The plunge in grades was to be expected since the state has ratcheted up its expectations over the past two years by making dozens of changes to how the tests are graded. The tougher standards are designed to get schools ready for national “Common Core” standards which offer a master plan of academic lessons and benchmarks for schools across the country.
In anticipation of grades dropping statewide, the Florida Board of Education implemented a so-called “safety net” that would drop schools a maximum of one letter grade even though the new scores would indicate otherwise.
The Imagine Schools at South Vero and the Osceola and Rosewood magnet schools were the only schools within the county this year to earn the prestigious “A rating” out of 21 elementary and middle schools. (High school grades will be released later this year.)
By comparison, last year 12 of the district's 21 elementary and middle school received “A” ratings. Collectively, the school district is now rated a “C.” Last year, it got a “B” rating. Under the new scoring guidelines, not one Indian River County School showed improvement from 2012.
Across the state, schools ratings took a nose dive – with nearly three times as many this year receiving “F” ratings as compared to 2012. In 2012, 39 elementary, middle and combination schools received “F” ratings; 107 schools are on that failure list this year.
The state rates schools based a number of factors including a 1-through-5 score for various parts of the Florida Comprehensive Assessment Test. For the writing exam, the scale is 1-through-6. Last year, a 3 was considered satisfactory in the state writing exam, but this year that standard was raised to a 3.5.
Under the tougher standards, 73 percent of the students at Beachland were writing at a level of satisfactory or higher. District-wide, that number was 55 percent. Barker said that had it not been for the change from 3.0 to 3.5 that 93 percent of her students who took the test would be writing at a satisfactory level or higher. Beachland scored about average for the district in math, science and reading.

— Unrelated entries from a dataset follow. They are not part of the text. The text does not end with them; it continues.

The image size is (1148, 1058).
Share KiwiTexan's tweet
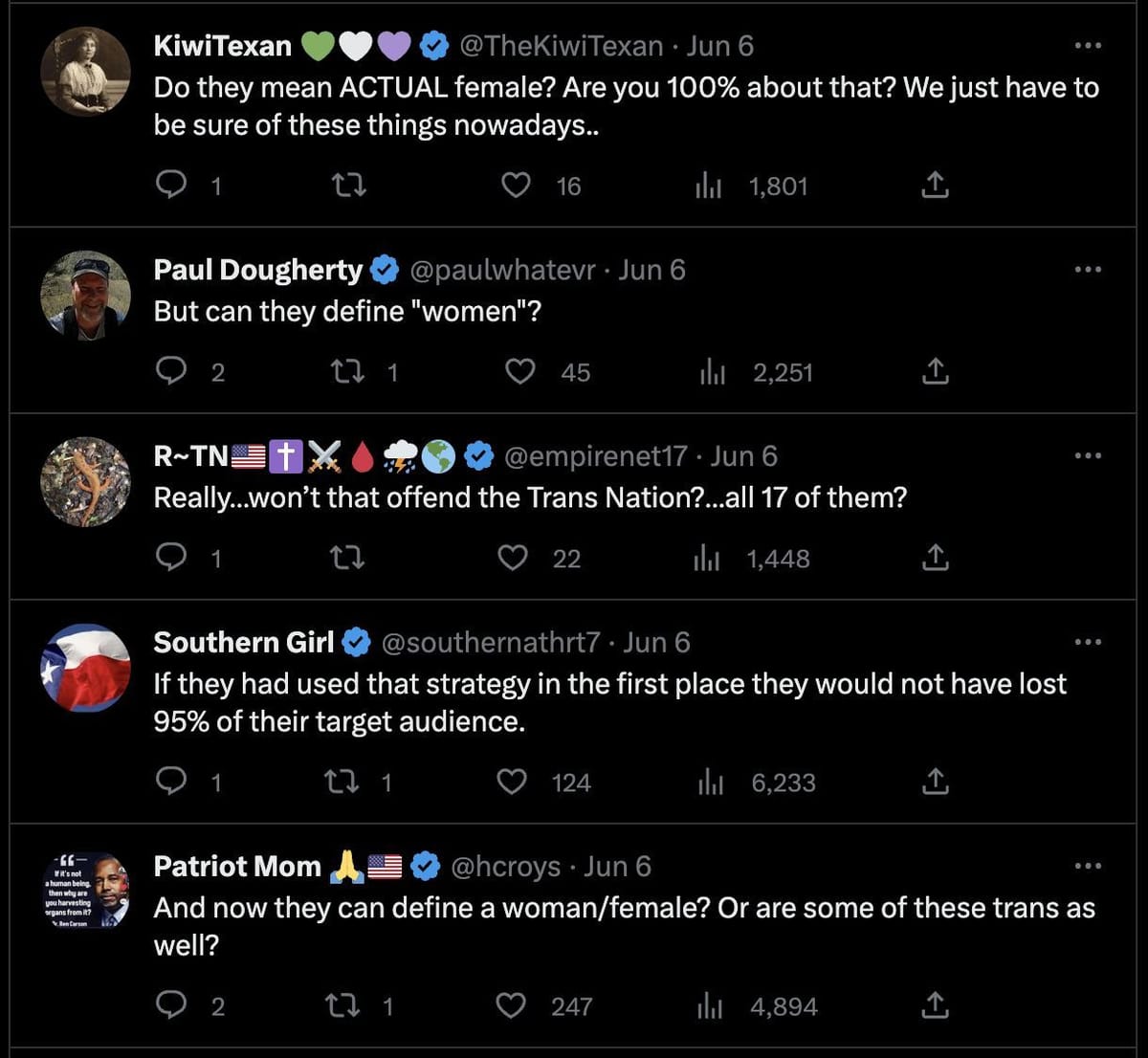click(935, 185)
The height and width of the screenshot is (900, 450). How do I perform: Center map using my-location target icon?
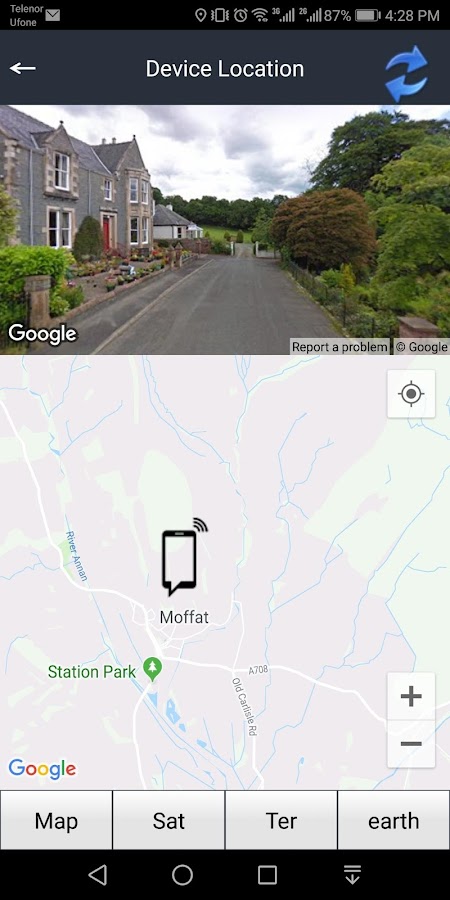(x=411, y=394)
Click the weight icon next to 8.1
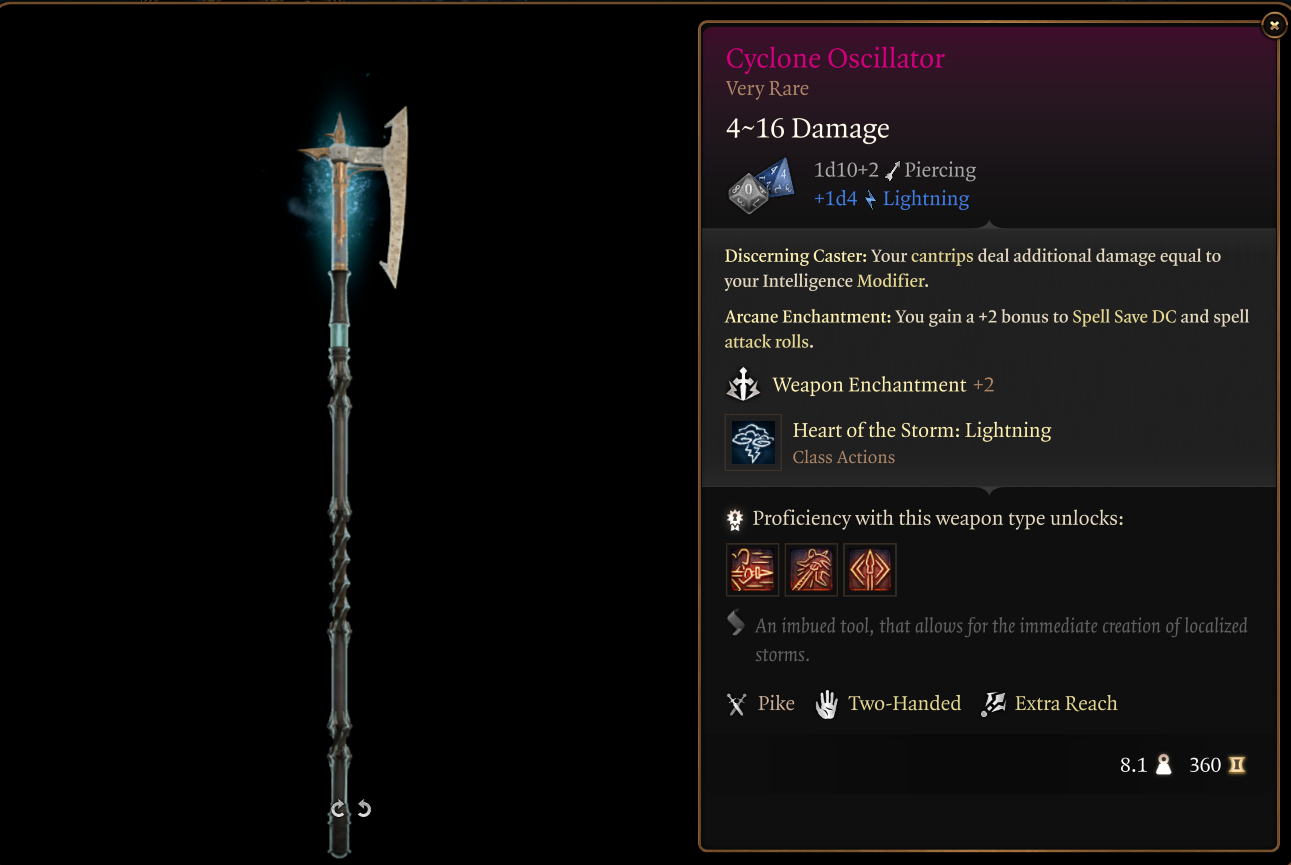This screenshot has width=1291, height=865. coord(1163,766)
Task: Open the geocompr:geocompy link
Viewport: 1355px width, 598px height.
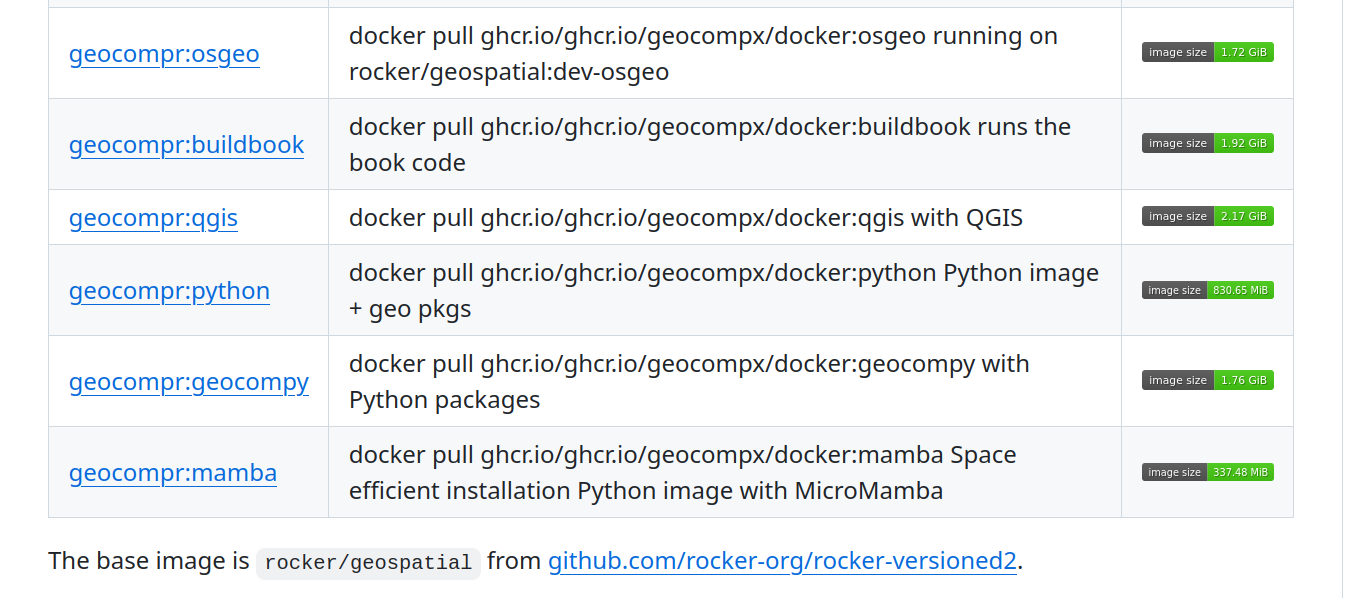Action: point(189,382)
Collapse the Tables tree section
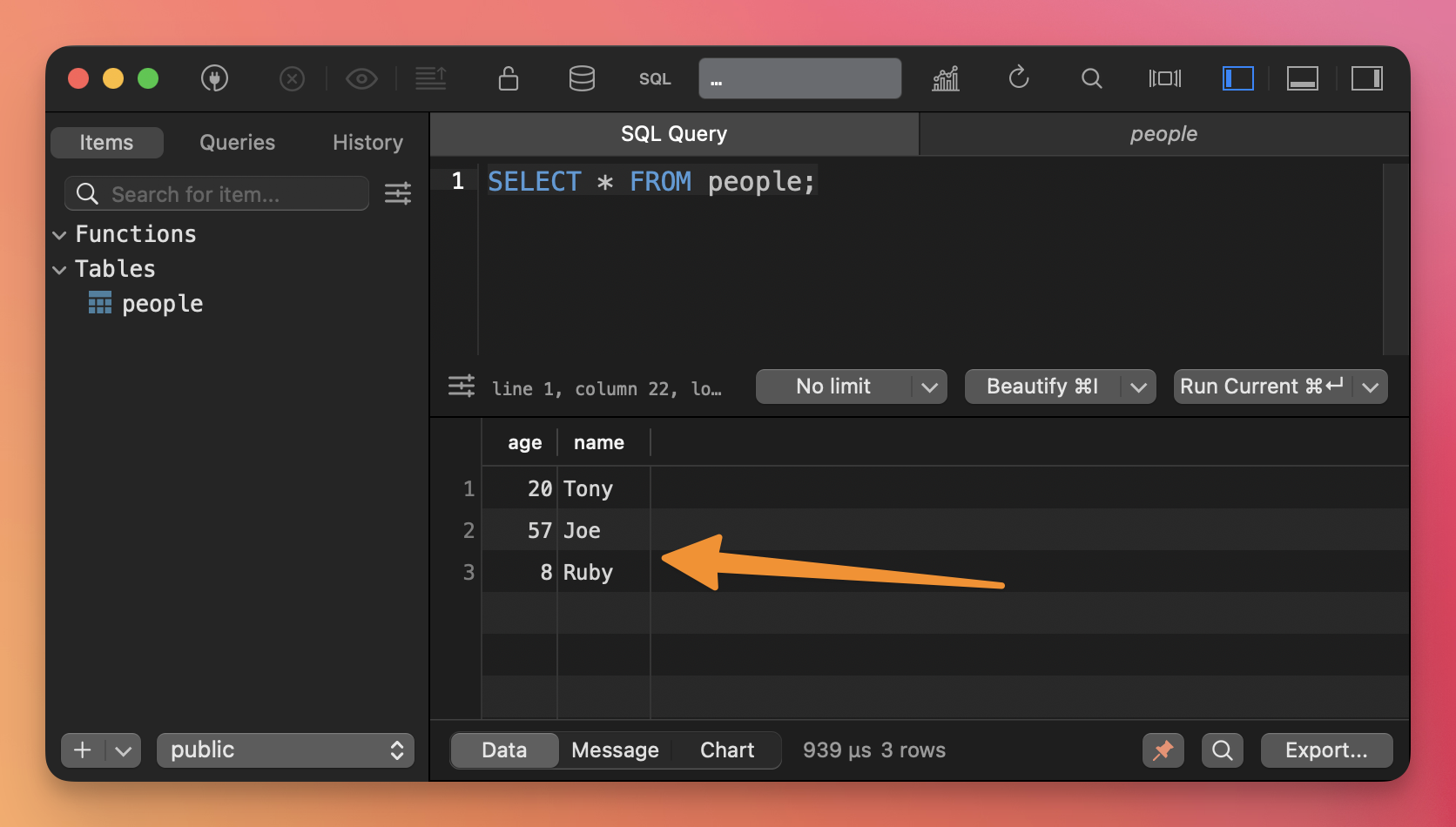 59,270
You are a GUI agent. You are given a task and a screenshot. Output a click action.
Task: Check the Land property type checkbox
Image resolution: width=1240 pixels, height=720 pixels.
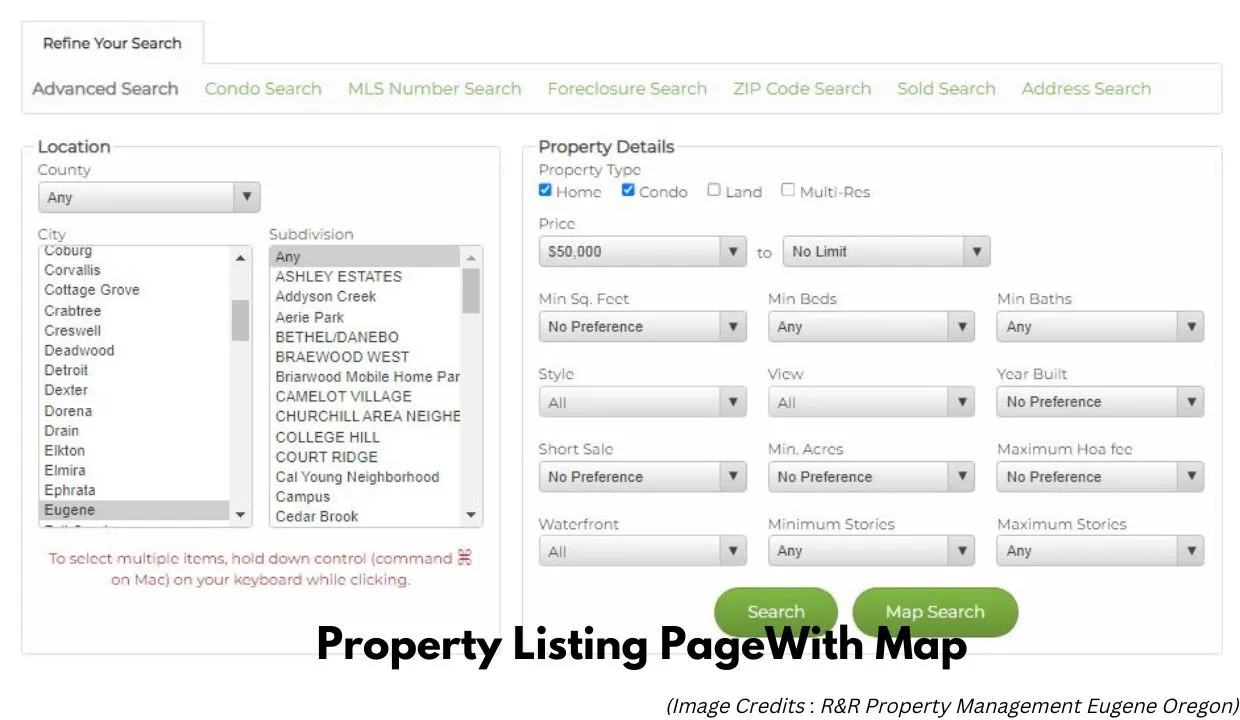coord(714,190)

In late July, the Florida Education Association , the main teachers’ union, criticized the new report cards. “The constantly changing measures the Florida DOE (Department of Education) uses in grading schools renders them meaningless as a comparison of school progress,” the association’s president said. “This system is flawed and does not reflect rising student achievement and the dedicated and caring efforts by our public school teachers and other school employees to provide our children with a high-quality education.”
Three parents of Beachland students who are on the Parent Teacher Association for the school declined to comment on the drop in scores when contacted via phone or e-mail, but Indian River County School Board Member Claudia Jimenez, who represents the barrier island district, said that when she first saw the district’s scores, she was devastated. Had it not been for the safety net, four Indian River County elementary schools would have been rated “F.”
But Jimenez said she came to the conclusion that it is the state’s grading system – not the schools – that is broken. The constant changes in the grading system demoralize teachers and demonize the public school system, she added.
“Even though it looks really bad and everyone is discouraged, I think the district realizes that we have work to do and we have to build on what we are doing well.” Jimenez said. “We don’t need to take a test and spend a bunch of money for (the state) to tell us that kids are falling through the cracks. Personally from what I’m seeing, these grades are not a valid assessment. I don’t think we need an FCAT (Florida Comprehensive Assessment Test) to tell us that we need to improve our schools.”